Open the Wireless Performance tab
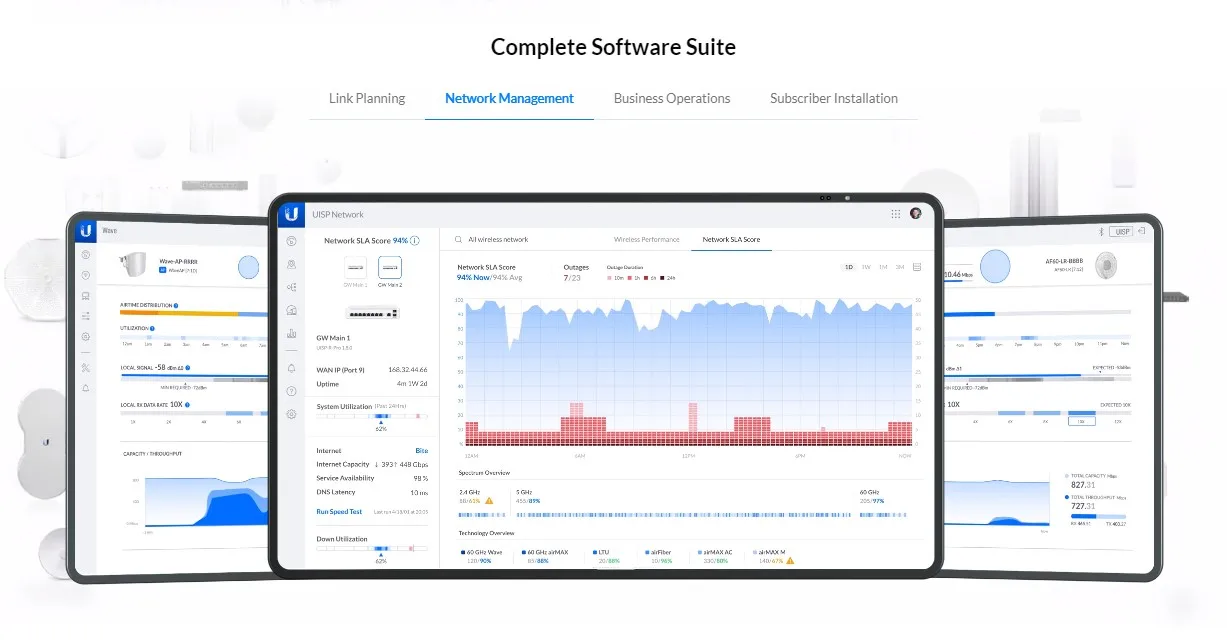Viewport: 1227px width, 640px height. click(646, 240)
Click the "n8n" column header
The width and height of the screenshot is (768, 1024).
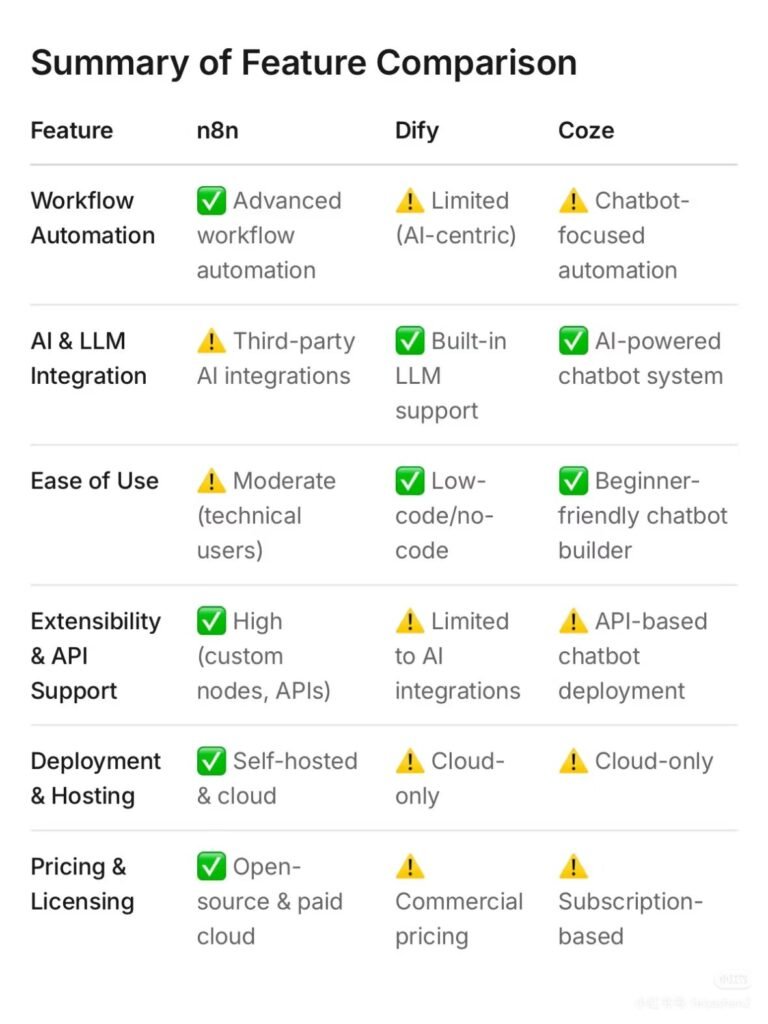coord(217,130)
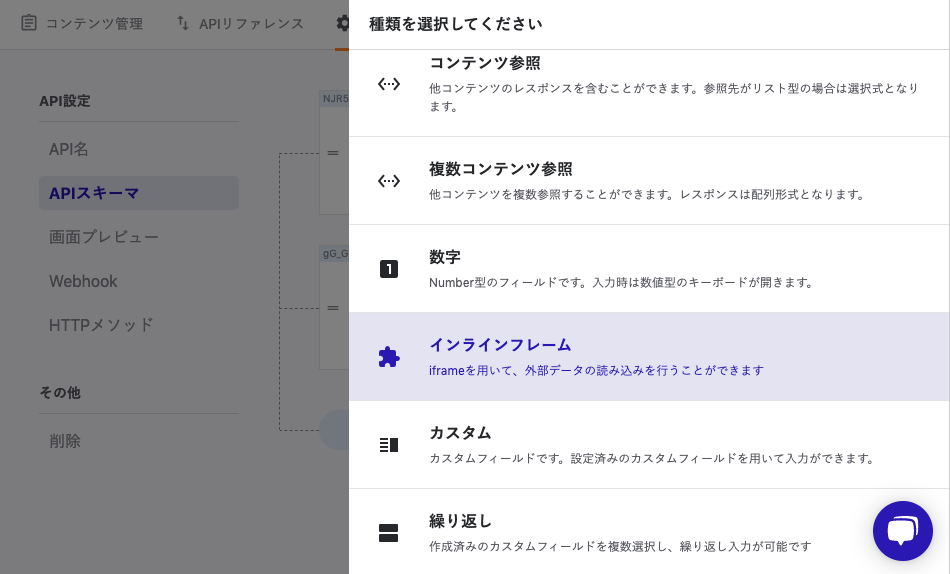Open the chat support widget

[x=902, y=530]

* * *

__Try it__: Working from the line with "The width and" down through the last line of the records, give every line again exactly, but no pictures.

__Result below__:
The width and height of the screenshot is (768, 1024).
coord(217,130)
Open the chat support widget

[x=902, y=530]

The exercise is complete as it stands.